Grappa Und Die Seelenfaenger
Kiemen.«
»Kleinen Augenblick«, bat ich. »Ich muss mir noch ein paar Notizen machen. Hast du den Mann eben gesehen? Das war bestimmt Birsens Vater. Gut, dass er nicht mitbekommen hat, wie Brett seine Tochter fertiggemacht hat.«
»Der sah schon wütend genug aus. Hier!« Wayne zeigte mir den Schuss, den er gemacht hatte: Birsen heulend in den Armen der Mutter und der mutmaßliche Chef der Familie mit wutverzerrtem Gesicht, die beiden Frauen vor sich herschiebend.
»Die beiden kriegen Ärger«, prophezeite ich. »Hoffentlich endet das nicht in einem Ehrenmord oder so was.«
»Dann hätten wir endlich eine gute Geschichte!«
Der Bluthund hatte den Satz kaum zu Ende gesprochen, als die Tür zum Saal aufging und eine Gruppe von drei Männern hereintanzte. Sie trugen die gleichen weißen Anzüge mit Pailletten wie Pitt Brett und sahen ihm verblüffend ähnlich. Alle drei hatten eine Maske vor dem Gesicht: Brett fett grinsend. Im letzten Karneval waren diese Teile der Renner gewesen.
Einer der Männer trug einen Gettoblaster auf der Schulter, aus dem Musik schepperte.
You’re my head, you’re my life …
Die drei bewegten sich zum Rhythmus der Musik. Die Kandidaten und ihre Begleiter klatschten und sangen mit. Einige tanzten.
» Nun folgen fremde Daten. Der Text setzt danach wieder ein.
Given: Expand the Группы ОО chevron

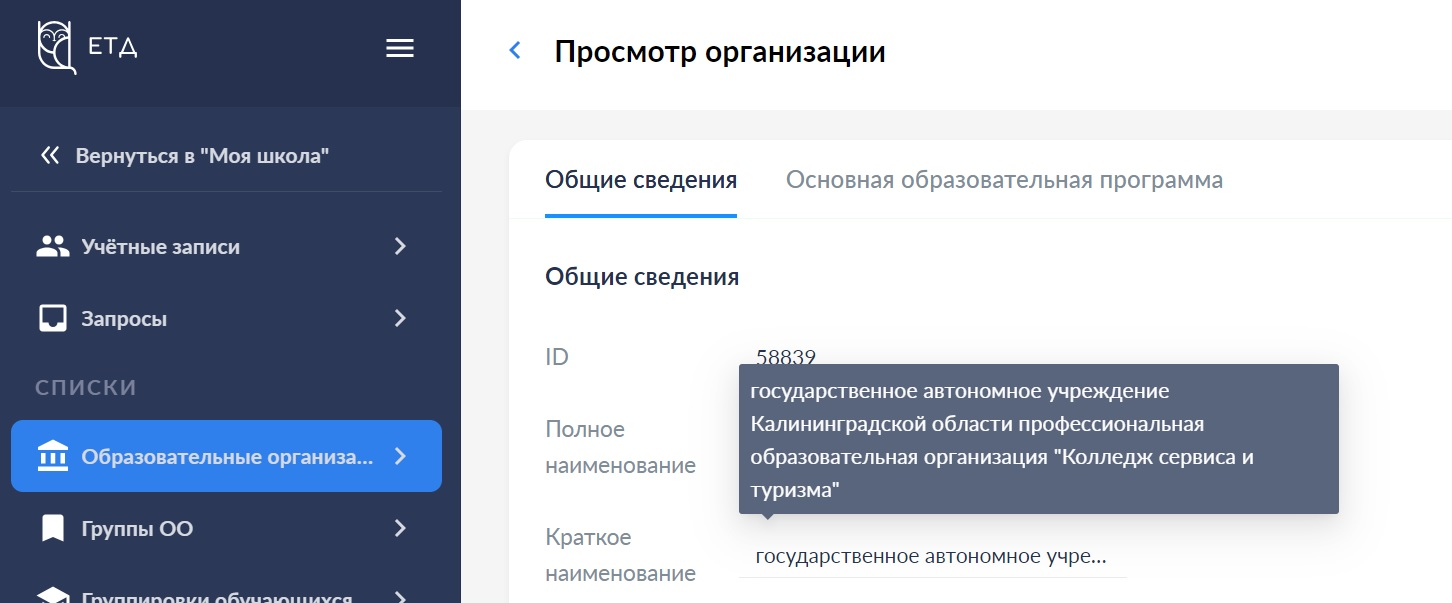Looking at the screenshot, I should 400,529.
Die Combo verschwand im Juryraum.
»Komische Einlage«, kommentierte ich. »Was sollte das?«
»Vielleicht Brett-Fans«, meinte Pöppelbaum. » You’re my head, you’re my life … Das ist ja ein ganz berühmter Song von vor tausend Jahren. Als Brett noch mit Benno Genau die Band Last Eternity war.«
»Die Texte waren genau so blöd wie heute«, meinte ich. »Hast du die drei gerade abgelichtet?«
»Nee, sollte ich?«, fragte Wayne.
»Besser wär’s.«
»Dann warte ich hier, bis sie wieder rauskommen«, kündigte Pöppelbaum an. »Kannst du mir ein paar Schnittchen ranschaffen, Grappa-Baby? Und eine Cola oder so was.«
»Klaro.«
Ich erhob mich. Musik erschallte.
»Da kommen sie ja schon«, sagte ich zu Wayne. »Mach die Fotos und gut ist es.«
You’re my head, you’re my life …
Die drei tänzelten uns entgegen. Applaus.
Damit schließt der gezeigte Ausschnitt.